My actual problem:
I am training a tiny mlp network (~1M parameters) with lots of data (~5TB). The data is 2D matrices saved in hdf5 format with blosc compression. Each matrix is saved to a separate file and is around 25MB on disk (50MB after decompression). The matrices are intended to be passed to the network one by one, and no batching is needed (just shuffling for each epoch).

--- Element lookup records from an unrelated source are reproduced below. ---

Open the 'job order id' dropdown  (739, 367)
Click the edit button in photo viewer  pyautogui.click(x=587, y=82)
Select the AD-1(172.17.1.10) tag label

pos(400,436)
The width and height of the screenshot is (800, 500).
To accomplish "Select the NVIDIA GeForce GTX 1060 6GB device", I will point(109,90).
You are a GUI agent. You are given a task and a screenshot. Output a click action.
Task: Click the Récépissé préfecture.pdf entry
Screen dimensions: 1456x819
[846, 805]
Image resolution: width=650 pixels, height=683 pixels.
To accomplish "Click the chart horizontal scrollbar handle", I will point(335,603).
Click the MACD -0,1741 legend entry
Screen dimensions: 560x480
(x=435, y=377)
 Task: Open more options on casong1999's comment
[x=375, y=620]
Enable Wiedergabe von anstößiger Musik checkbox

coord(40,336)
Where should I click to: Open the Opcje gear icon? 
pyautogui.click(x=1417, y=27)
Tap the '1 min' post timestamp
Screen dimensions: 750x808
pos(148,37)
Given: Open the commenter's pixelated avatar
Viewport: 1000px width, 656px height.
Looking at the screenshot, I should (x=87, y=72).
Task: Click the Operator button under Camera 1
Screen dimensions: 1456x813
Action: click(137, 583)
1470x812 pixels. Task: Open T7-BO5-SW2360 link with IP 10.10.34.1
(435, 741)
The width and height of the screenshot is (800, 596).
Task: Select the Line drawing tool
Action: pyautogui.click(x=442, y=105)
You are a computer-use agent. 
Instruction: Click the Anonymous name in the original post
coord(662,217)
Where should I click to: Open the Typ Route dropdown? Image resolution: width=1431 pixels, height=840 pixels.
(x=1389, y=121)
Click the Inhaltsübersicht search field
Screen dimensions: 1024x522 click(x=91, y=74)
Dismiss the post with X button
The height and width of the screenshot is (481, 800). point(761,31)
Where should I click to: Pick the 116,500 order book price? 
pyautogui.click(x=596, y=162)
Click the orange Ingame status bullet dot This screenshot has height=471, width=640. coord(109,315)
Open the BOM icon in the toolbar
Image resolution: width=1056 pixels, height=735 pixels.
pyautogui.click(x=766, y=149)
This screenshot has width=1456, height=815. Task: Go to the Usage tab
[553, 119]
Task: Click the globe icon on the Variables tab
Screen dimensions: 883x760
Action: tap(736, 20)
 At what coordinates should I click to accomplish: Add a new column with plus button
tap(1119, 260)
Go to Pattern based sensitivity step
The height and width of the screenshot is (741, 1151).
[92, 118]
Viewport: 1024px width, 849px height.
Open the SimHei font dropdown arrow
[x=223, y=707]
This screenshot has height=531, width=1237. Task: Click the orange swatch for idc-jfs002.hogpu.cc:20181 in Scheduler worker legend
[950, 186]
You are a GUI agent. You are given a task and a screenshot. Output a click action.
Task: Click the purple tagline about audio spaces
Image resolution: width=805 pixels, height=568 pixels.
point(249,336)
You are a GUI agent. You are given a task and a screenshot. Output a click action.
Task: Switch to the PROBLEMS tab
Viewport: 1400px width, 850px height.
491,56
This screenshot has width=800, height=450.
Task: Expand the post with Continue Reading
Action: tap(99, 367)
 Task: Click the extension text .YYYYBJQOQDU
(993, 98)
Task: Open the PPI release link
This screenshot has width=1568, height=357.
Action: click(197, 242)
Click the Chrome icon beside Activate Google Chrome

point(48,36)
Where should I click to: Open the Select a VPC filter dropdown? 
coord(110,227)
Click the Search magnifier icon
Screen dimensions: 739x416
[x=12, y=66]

The hardware setup is 4090x4 ddp on a single node, and I find the training speed is severely bottlenecked by data loading speed. The gpus are running around 20% utilization each, and total disk read speed is around 4GB/s (the upper limit of my disk setup should be able to reach 20GB/s read speed, I reach > 10GB/s by directly cp
the dataset).
I tried increasing num_workers
for Dataloader
, but the total speed does not change from num_workers=1
to num_workers=4
or num_workers=16
. I find in htop
that there seems to be a lock between processes: If I use num_workers=1
, the worker process can run at 100% cpu ultilization; if num_workers=4
, each worker can only run at 25%, and num_workers=16
each worker at 7%, rendering increasing workers useless.
Minimal example:
After some messing around, I managed to create a minimal example that a single import torch
could create such a bottleneck (even if torch
is never used!).
import os
import numpy as np
import multiprocessing
# import torch # comment or uncomment this line
class CSDataset(): # simulate torch interface, this is not a subclass
def __init__(self, dir):
self.files = [f"{dir}/{file}" for file in os.listdir(file)]
def __len__(self):
return len(self.files)
def __getitem__(self, idx):
with open(self.file[idx], "rb") as f:
return f.read()
dset = CSDataset(data_dir)
indices = np.arange(len(dset))
ids = np.array_split(indices, 8)
def work(id): # fake workload to read the data
return len([dset[i] for i in id])
with multiprocessing.Pool(8) as p:
print(p.map(work, ids))
If import torch
is commented out: runtime 16s, disk read speed >10GB/s, each process cpu at ~80%;
If import torch
is kept: runtime 70s, disk read speed ~4GB/s, each process cpu at ~11%;
So what is torch
doing and results in poor disk reading performance and inter-process lock?
torch version: 2.0.1+cu118